Supplied entries:
• • • • •
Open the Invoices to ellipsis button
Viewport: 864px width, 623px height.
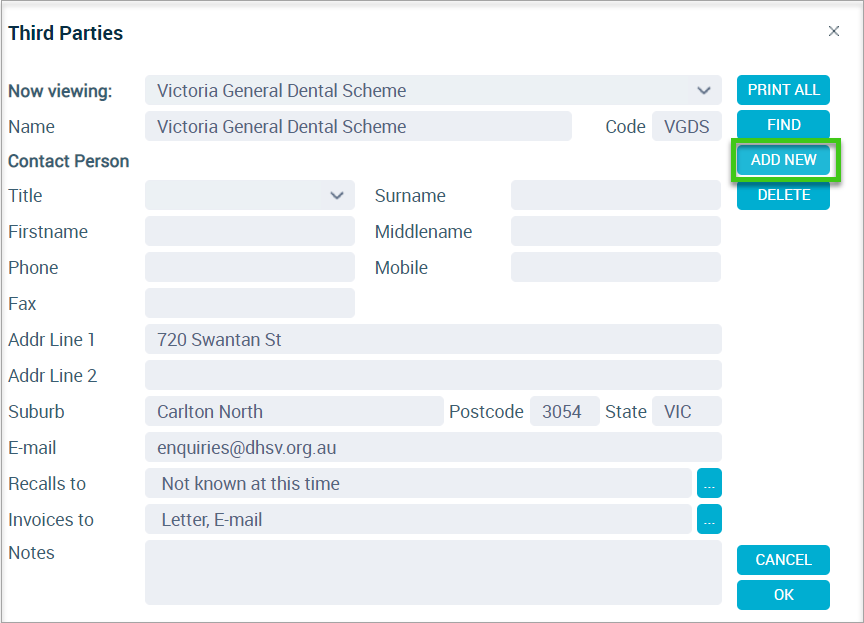[x=709, y=519]
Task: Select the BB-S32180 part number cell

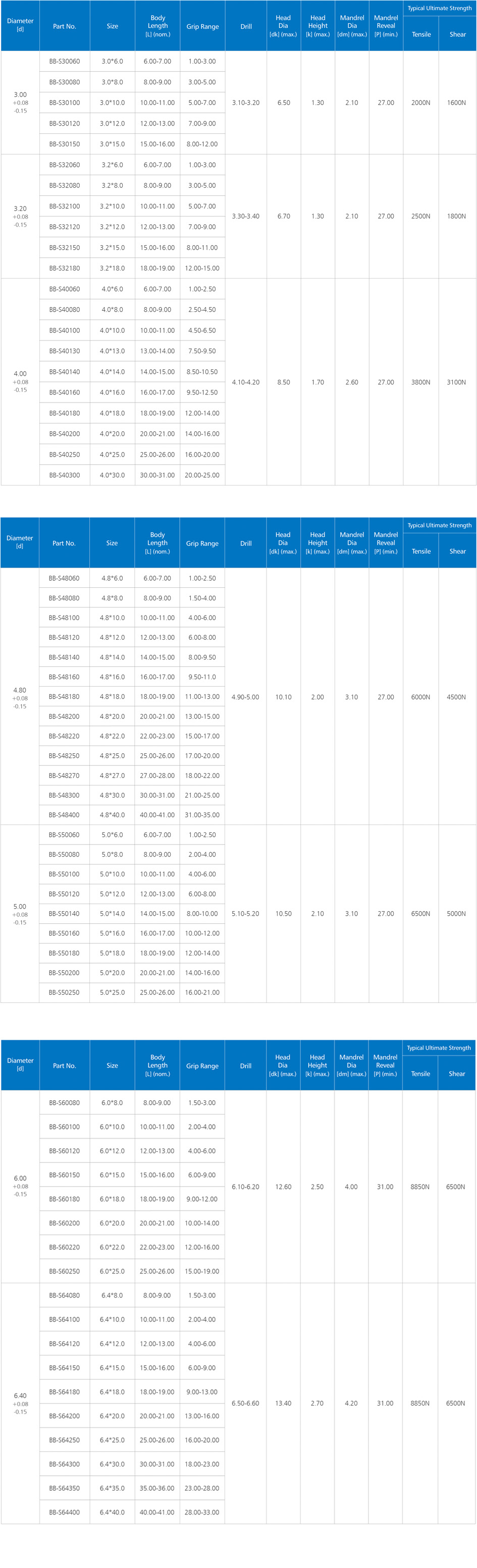Action: point(64,268)
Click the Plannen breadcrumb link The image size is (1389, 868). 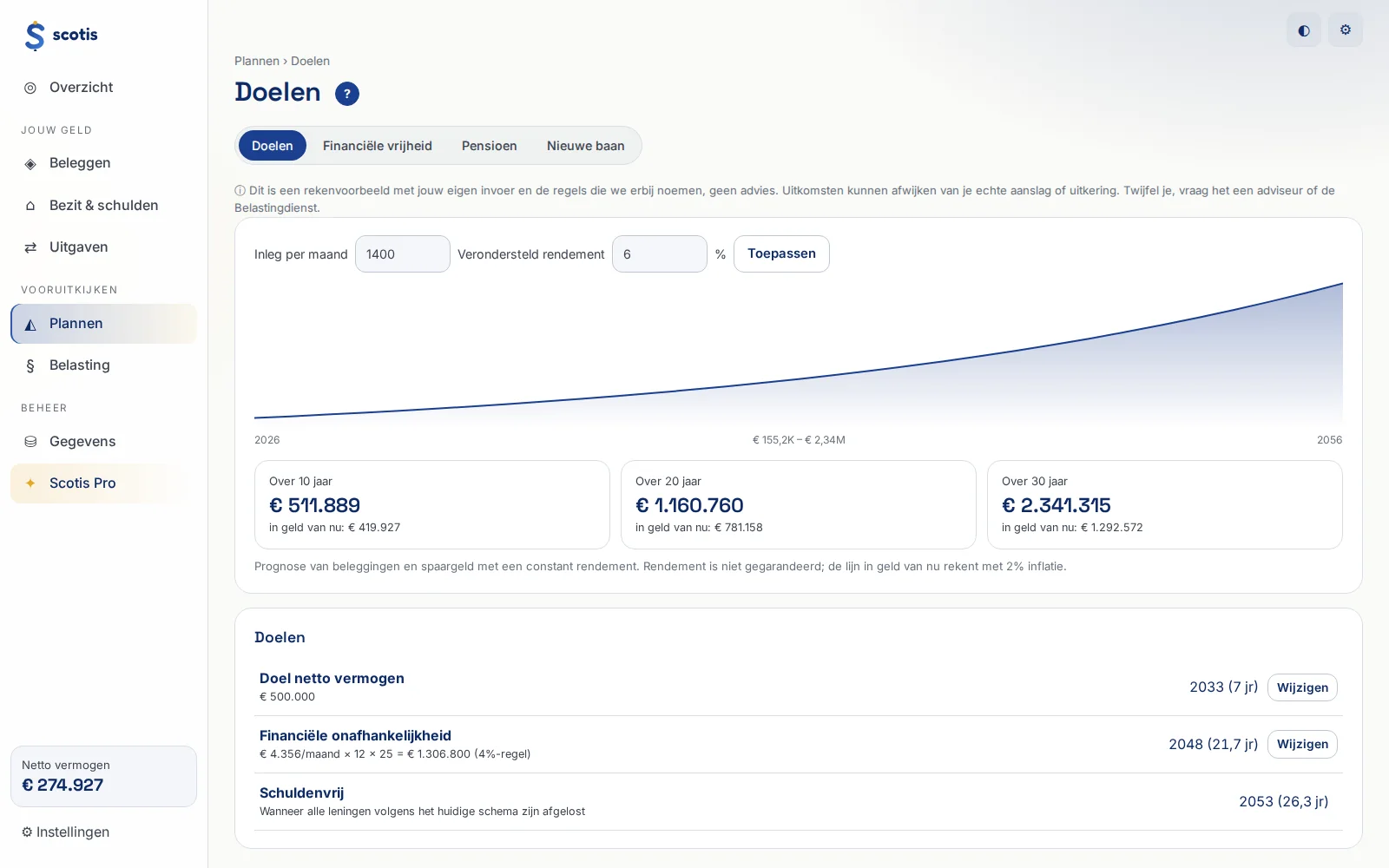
• • • • •
What this task involves: Could you restate every record above word for word, leaving the pictures out?

Task result:
Open the Invoices to ellipsis button
Viewport: 864px width, 623px height.
[x=709, y=519]
Task: Select the BB-S32180 part number cell

Action: point(64,268)
Click the Plannen breadcrumb link The image size is (1389, 868). 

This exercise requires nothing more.